Top of Given data

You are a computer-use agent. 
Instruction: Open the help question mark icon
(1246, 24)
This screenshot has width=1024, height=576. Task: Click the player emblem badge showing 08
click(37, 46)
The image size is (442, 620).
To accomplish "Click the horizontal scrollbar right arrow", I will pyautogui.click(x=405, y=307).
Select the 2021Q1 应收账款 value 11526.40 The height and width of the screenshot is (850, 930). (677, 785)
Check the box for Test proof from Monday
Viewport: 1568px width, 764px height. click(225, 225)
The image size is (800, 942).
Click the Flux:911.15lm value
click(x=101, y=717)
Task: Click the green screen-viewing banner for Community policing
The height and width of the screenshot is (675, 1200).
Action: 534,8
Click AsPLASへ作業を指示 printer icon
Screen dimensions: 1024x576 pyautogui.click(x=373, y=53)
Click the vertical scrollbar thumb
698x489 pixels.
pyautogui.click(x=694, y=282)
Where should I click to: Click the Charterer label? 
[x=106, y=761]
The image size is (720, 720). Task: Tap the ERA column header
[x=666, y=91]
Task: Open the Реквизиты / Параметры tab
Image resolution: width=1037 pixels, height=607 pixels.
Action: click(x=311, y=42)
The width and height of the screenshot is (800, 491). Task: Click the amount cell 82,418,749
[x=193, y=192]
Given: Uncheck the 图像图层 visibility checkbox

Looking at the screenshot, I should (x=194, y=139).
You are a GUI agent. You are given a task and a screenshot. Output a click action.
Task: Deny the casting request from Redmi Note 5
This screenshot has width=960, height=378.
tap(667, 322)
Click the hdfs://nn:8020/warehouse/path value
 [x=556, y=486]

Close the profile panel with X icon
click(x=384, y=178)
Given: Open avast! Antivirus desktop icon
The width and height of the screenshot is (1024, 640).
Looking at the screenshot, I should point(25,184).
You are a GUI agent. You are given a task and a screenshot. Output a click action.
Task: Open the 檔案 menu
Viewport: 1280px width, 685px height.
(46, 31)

Bottom of Given data

■ What is needed:
Type the material above out again, exactly.

■ Answer for the task:
You are a computer-use agent. 
Instruction: Open the help question mark icon
(1246, 24)
This screenshot has width=1024, height=576. Task: Click the player emblem badge showing 08
click(37, 46)
The image size is (442, 620).
To accomplish "Click the horizontal scrollbar right arrow", I will pyautogui.click(x=405, y=307).
Select the 2021Q1 应收账款 value 11526.40 The height and width of the screenshot is (850, 930). (677, 785)
Check the box for Test proof from Monday
Viewport: 1568px width, 764px height. click(225, 225)
The image size is (800, 942).
Click the Flux:911.15lm value
click(x=101, y=717)
Task: Click the green screen-viewing banner for Community policing
The height and width of the screenshot is (675, 1200).
Action: 534,8
Click AsPLASへ作業を指示 printer icon
Screen dimensions: 1024x576 pyautogui.click(x=373, y=53)
Click the vertical scrollbar thumb
698x489 pixels.
pyautogui.click(x=694, y=282)
Where should I click to: Click the Charterer label? 
[x=106, y=761]
The image size is (720, 720). Task: Tap the ERA column header
[x=666, y=91]
Task: Open the Реквизиты / Параметры tab
Image resolution: width=1037 pixels, height=607 pixels.
Action: click(x=311, y=42)
The width and height of the screenshot is (800, 491). Task: Click the amount cell 82,418,749
[x=193, y=192]
Given: Uncheck the 图像图层 visibility checkbox

Looking at the screenshot, I should (x=194, y=139).
You are a GUI agent. You are given a task and a screenshot. Output a click action.
Task: Deny the casting request from Redmi Note 5
This screenshot has width=960, height=378.
tap(667, 322)
Click the hdfs://nn:8020/warehouse/path value
 [x=556, y=486]

Close the profile panel with X icon
click(x=384, y=178)
Given: Open avast! Antivirus desktop icon
The width and height of the screenshot is (1024, 640).
Looking at the screenshot, I should point(25,184).
You are a GUI agent. You are given a task and a screenshot. Output a click action.
Task: Open the 檔案 menu
Viewport: 1280px width, 685px height.
(46, 31)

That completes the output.